> **Texte source**:
******
Oui, j'ai compris. Vous savez, ce qui se passe dans les armées, c'est ce qui se passe dans toute la nation à l'université française. J'ai été prof à l'université, j'ai été à Sciences Po. J'ai vu à quel point les enfants des familles favorisées forment l'essentiel des bataillons universitaires et des grandes écoles. L'armée française, c'est la même chose. En réalité, chez les militaires du rang, on a une armée qui représente la France ; chez les sous-officiers, moins et puis, chez les officiers, beaucoup moins. Ce que je souhaite, c'est que les jeunes issus des familles de condition modeste puissent accéder aux plus grandes écoles de la République et parmi les plus grandes écoles de la République, il y a ces écoles militaires. Je souhaite donc mettre en place non pas un système de discrimination positive mais un système dans lequel on mette en place un tutorat qui permette aux jeunes qui auraient envie d'embrasser la carrière militaire d'être en mesure de pouvoir passer les concours de ces plus belles écoles militaires et de les réussir.
Cela, c'est ce que l'on fait déjà dans des grandes écoles comme l'ESSEC. L'armée, elle devrait faire davantage ?
L'armée est la plus belle institution en termes de promotion sociale. Quand vous êtes militaire du rang, quand vous commencez votre vie professionnelle, comme militaire du rang dans l'armée française, vous pouvez finir officier. On a même fêté dernièrement le départ d'un général de l'armée de l'air qui a commencé comme militaire du rang. Nous avons un système de promotion sociale extraordinaire pour toutes celles et tous ceux qui le veulent. Ce que je souhaite, c'est que lorsque l'on intègre l'armée ou les écoles de l'armée française, les jeunes de condition modeste, qu'ils s'appellent Dupont ou Belarbi ou El Arouat, pour moi, on s'adresse à tous les jeunes français de condition modeste. Et donc nous essaierons de voir avec nos lycées militaires comment on peut permettre que les grandes écoles de l'armée soient à l'image de la société française.
Alors, un fonctionnaire sur deux à la retraite non remplacé. Est-ce que vous allez l'appliquer intégralement à l'armée ?
Pour les fonctionnaires civils, puisque nous en avons, nous allons nous plier à l'exercice demandé par le président de la République. Pour les militaires, vous comprenez que la problématique est totalement différente. Nous sommes dans un exercice qui est le livre blanc, la loi de programmation qui va redéfinir notre format d'armée et peut-être qu'il y aura des gains de productivité. Il y aura peut-être des économies qui seront réalisées et donc là, il y aura une réduction du format si c'est cela la conclusion du livre blanc. En revanche, pour les militaires, aujourd'hui, la plupart sont contractuels. On oublie toujours cela, c'est que dans les armées, 57 % des militaires sont contractuels, 75 % dans l'armée de terre. On ne va pas remplacer un fonctionnaire sur 2 dans les armées quand on a des hommes et des femmes qui quittent l'armée au bout de six, sept ou dix ans. Cela n'aurait pas de sens.
******
[Entrées de texte et de pointage d'éléments]

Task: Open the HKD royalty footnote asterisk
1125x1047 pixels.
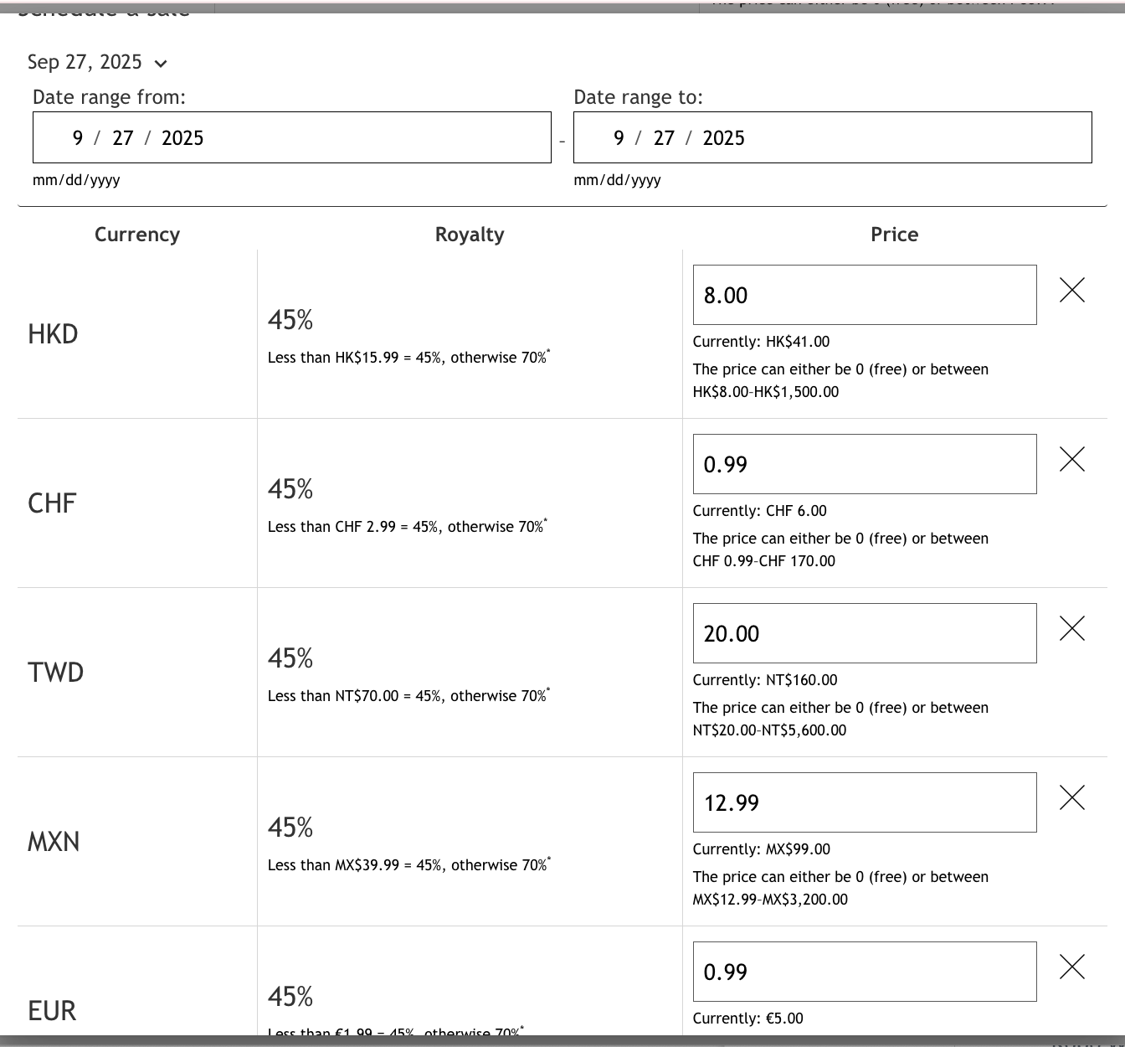Action: [x=549, y=352]
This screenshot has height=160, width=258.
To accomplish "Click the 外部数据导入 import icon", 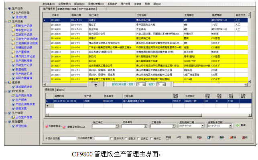I will click(x=47, y=126).
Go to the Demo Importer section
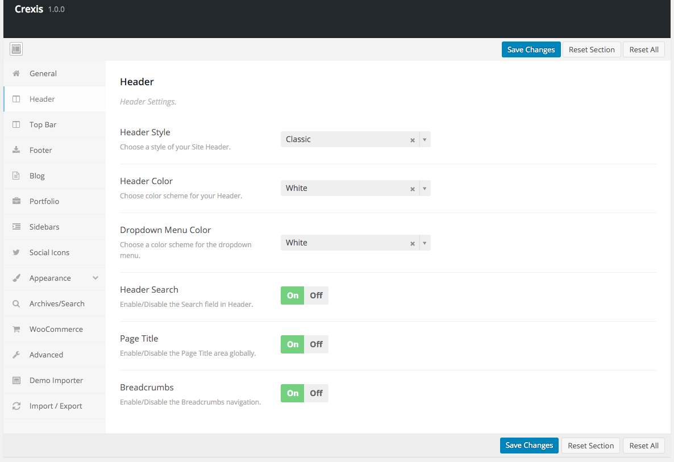This screenshot has width=674, height=462. pos(56,380)
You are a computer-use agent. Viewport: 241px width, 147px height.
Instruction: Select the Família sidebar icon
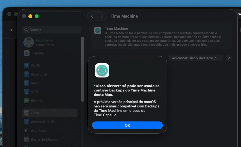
******
> **Consignes**:
a. Pour chacune des affirmations suivantes, dites si elle concorde avec l'entretien sur l'armée en répondant par oui ou non, puis citez les mots qui le prouvent : (i) dans l'armée de terre, 75 % des militaires sont contractuels ; (ii) la personne interrogée veut instaurer un système de discrimination positive ; (iii) un général de l'armée de l'air qui avait commencé comme militaire du rang a récemment été fêté pour son départ.
b. Poursuivez l'entretien sur l'armée à partir de sa dernière phrase.

> **Corrigé**:
a.
(i) Oui : « 75 % dans l'armée de terre ».
(ii) Non : « non pas un système de discrimination positive mais un système dans lequel on mette en place un tutorat ».
(iii) Oui : « On a même fêté dernièrement le départ d'un général de l'armée de l'air qui a commencé comme militaire du rang ».

b.
Vous pourriez dire : un CDD sur deux en moins.
Bien sûr.
Pourquoi vous dites bien sûr ?
Bien sûr parce que le jour où l'on a besoin d'envoyer des troupes au Tchad, en Afghanistan...
Donc vous n'êtes pas d'accord.
C'est inconcevable. Je veux dire que l'on a la nécessité de remplir un contrat opérationnel qui a été fixé par les plus hautes autorités de l'État. Ce contrat opérationnel, il n'est possible que si nous avons des hommes et des femmes pour le remplir. Que nous fassions des économies, je le fais et je souhaite le faire. J'ai mis en place bien avant la décision du Premier ministre un comité chargé de chercher des économies. Je vous donne un exemple : un tiers des forces, c'est ce que l'on appelle le soutien. Si on arrive à faire des gains de productivité sur le soutien, bien entendu, il faut qu'une partie de ces gains de productivité servent à faire des économies pour l'État mais cela doit servir à autre chose, à améliorer la condition militaire parce qu'il y a eu un rapport qui a été rendu en mars qui a montré clairement que la condition militaire, elle avait des progrès à faire notamment par rapport aux fonctionnaires en tenue.
Monsieur le ministre, vous comprendrez que je vous pose in fine une question sur l'horrible tragédie d'hier, dans la gendarmerie de Malakoff. On a compris que le tueur était dépressif, on a compris qu'on lui avait retiré son arme de service mais est-ce que vous êtes si certain que, comme on l'a entendu hier, ce drame d'ordre privé ne concerne en rien la gendarmerie et pour être clair, la vie des gendarmes et de leur famille dans des mêmes locaux, cela peut créer des tensions jusqu'à l'explosion, jusqu'à ça ? Est-ce que vous êtes conscient de cela, est-ce que vous allez y réfléchir ?
On ne va pas à partir d'un fait divers aussi terrible soit-il et quel que soit le caractère terrible du drame, mettre en cause une institution, un système pour un drame si difficile soit-il. Je veux dire : des meurtres entre voisins, cela existe partout. C'est malheureux, à chaque fois cela provoque une émotion légitime mais remettre en cause un système sur ce seul fait divers, ce serait aller très vite.
Je vous remercie, merci beaucoup Hervé MORIN.
Merci beaucoup.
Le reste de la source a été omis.